Please count the lines of the data that contain "Given" and state only the total.

MATERIAL SHOWN |
--- START ---
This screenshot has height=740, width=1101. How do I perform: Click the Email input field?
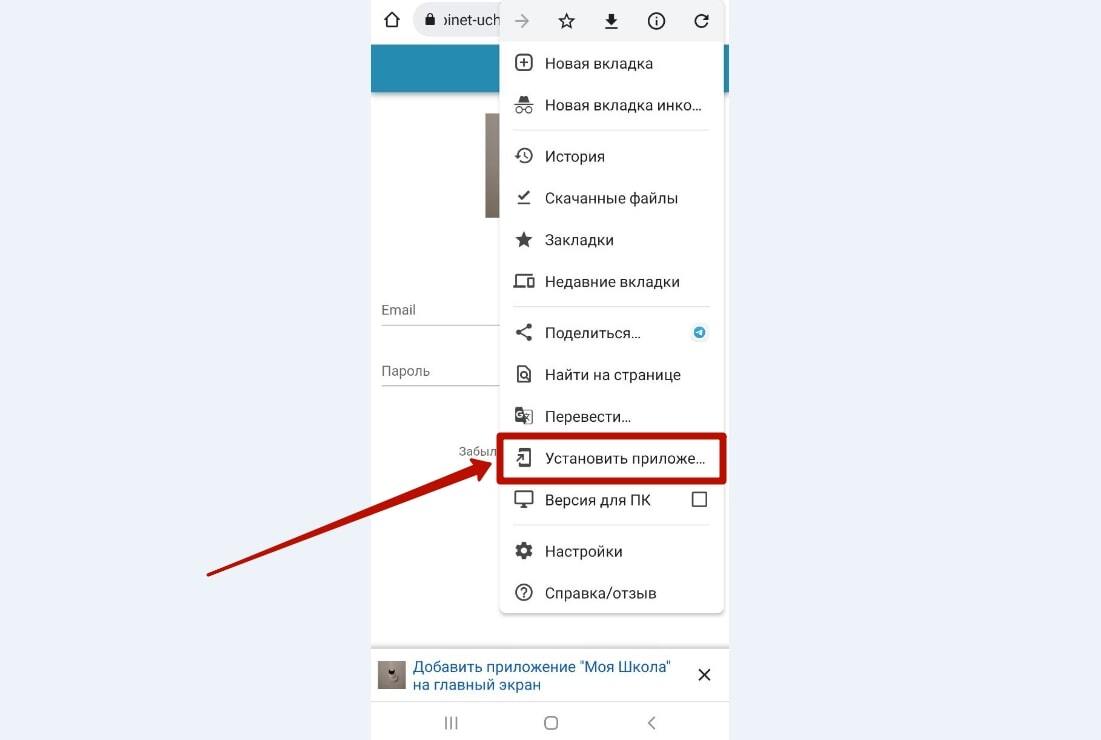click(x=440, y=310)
--- END ---
--- START ---
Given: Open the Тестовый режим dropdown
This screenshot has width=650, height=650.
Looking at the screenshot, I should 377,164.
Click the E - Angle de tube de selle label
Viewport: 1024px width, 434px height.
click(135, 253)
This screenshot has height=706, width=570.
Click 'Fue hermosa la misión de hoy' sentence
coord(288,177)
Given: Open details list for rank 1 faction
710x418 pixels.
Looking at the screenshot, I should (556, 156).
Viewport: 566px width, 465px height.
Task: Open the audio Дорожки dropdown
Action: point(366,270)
--- END ---
ANSWER TO THIS PROBLEM |
2